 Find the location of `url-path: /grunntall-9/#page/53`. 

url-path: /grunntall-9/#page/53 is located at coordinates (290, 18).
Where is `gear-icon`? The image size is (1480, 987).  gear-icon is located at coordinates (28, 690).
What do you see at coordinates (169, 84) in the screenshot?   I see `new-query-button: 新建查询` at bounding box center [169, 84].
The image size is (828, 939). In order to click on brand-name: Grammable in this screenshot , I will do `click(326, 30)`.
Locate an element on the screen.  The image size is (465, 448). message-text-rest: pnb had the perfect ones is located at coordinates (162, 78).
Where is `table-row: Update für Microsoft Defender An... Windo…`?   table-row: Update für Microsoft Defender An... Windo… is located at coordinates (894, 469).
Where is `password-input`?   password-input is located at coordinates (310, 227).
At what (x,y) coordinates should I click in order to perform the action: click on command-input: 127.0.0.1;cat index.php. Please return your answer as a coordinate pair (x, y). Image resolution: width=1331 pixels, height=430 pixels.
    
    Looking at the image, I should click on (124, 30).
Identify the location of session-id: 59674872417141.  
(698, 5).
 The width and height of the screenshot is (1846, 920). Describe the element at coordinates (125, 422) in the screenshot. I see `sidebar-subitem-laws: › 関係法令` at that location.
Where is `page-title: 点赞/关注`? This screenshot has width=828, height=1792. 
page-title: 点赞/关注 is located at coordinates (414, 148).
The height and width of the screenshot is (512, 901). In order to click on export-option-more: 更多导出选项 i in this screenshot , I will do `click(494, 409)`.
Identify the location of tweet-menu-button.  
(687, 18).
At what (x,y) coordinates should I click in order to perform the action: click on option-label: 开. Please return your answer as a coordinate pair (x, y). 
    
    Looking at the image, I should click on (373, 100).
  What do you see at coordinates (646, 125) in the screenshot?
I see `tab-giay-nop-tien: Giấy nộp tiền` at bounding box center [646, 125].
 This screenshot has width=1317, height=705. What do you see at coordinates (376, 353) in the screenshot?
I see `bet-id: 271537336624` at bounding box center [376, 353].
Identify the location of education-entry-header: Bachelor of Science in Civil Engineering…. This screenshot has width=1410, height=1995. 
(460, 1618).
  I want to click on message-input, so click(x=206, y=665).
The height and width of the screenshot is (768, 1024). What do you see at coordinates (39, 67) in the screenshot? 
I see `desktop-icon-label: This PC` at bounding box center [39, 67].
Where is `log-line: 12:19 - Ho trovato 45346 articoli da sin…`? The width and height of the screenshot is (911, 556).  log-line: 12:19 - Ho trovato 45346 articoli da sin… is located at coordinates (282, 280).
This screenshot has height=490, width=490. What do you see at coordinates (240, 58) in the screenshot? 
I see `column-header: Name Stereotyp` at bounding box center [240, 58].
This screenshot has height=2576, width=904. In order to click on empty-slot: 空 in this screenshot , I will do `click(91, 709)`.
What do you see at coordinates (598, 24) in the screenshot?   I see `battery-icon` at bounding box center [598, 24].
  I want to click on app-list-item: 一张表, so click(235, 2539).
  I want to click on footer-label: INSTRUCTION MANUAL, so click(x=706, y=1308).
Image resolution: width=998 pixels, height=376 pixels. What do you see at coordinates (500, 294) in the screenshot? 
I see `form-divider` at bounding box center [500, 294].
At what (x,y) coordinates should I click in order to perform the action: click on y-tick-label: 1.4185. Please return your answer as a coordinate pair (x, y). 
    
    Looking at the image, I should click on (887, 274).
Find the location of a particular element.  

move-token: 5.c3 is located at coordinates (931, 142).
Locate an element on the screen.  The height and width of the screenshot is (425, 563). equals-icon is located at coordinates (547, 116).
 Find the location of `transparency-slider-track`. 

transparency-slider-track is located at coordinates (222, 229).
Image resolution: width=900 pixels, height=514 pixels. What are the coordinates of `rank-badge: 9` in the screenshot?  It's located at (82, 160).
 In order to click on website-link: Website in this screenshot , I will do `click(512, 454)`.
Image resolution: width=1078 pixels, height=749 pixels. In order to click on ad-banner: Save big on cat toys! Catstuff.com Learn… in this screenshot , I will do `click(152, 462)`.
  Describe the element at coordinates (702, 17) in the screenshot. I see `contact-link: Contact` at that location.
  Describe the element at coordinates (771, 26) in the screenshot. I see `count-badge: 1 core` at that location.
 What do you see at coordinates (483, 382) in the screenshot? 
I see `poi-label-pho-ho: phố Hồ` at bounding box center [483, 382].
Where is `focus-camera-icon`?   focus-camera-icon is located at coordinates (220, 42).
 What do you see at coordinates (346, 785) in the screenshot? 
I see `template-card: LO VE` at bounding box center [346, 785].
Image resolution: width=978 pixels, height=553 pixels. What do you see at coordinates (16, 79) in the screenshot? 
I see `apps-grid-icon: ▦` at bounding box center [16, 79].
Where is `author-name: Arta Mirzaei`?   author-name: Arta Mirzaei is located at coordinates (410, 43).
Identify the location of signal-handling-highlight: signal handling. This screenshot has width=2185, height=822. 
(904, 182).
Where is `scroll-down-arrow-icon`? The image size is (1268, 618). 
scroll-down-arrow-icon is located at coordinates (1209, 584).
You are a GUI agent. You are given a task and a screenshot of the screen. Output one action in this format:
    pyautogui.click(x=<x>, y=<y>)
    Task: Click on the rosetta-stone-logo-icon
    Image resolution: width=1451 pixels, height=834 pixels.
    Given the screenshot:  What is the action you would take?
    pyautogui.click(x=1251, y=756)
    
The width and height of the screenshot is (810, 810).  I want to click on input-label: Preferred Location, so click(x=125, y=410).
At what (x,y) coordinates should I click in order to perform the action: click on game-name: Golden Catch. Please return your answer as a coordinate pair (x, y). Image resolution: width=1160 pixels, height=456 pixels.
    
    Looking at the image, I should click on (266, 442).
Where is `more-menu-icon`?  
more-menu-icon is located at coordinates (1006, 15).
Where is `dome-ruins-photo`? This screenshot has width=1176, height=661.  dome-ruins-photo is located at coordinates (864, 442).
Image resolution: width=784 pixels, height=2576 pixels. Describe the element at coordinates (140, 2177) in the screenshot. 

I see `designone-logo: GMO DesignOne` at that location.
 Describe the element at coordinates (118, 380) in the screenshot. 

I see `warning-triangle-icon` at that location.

» YOUR INSTRUCTIONS
Rewrite the items from the line with "This screenshot has height=2576, width=904." through the line with "In order to click on website-link: Website", replacing "Image resolution" with "Screen size" and leaving everything else unchanged.

» ANSWER BOX
This screenshot has height=2576, width=904. In order to click on empty-slot: 空 in this screenshot , I will do `click(91, 709)`.
What do you see at coordinates (598, 24) in the screenshot?   I see `battery-icon` at bounding box center [598, 24].
  I want to click on app-list-item: 一张表, so click(235, 2539).
  I want to click on footer-label: INSTRUCTION MANUAL, so click(x=706, y=1308).
Screen size: width=998 pixels, height=376 pixels. What do you see at coordinates (500, 294) in the screenshot? 
I see `form-divider` at bounding box center [500, 294].
At what (x,y) coordinates should I click in order to perform the action: click on y-tick-label: 1.4185. Please return your answer as a coordinate pair (x, y). 
    
    Looking at the image, I should click on (887, 274).
Find the location of a particular element.  

move-token: 5.c3 is located at coordinates (931, 142).
Locate an element on the screen.  The height and width of the screenshot is (425, 563). equals-icon is located at coordinates (547, 116).
 Find the location of `transparency-slider-track`. 

transparency-slider-track is located at coordinates (222, 229).
Screen size: width=900 pixels, height=514 pixels. What are the coordinates of `rank-badge: 9` in the screenshot?  It's located at (82, 160).
 In order to click on website-link: Website in this screenshot , I will do `click(512, 454)`.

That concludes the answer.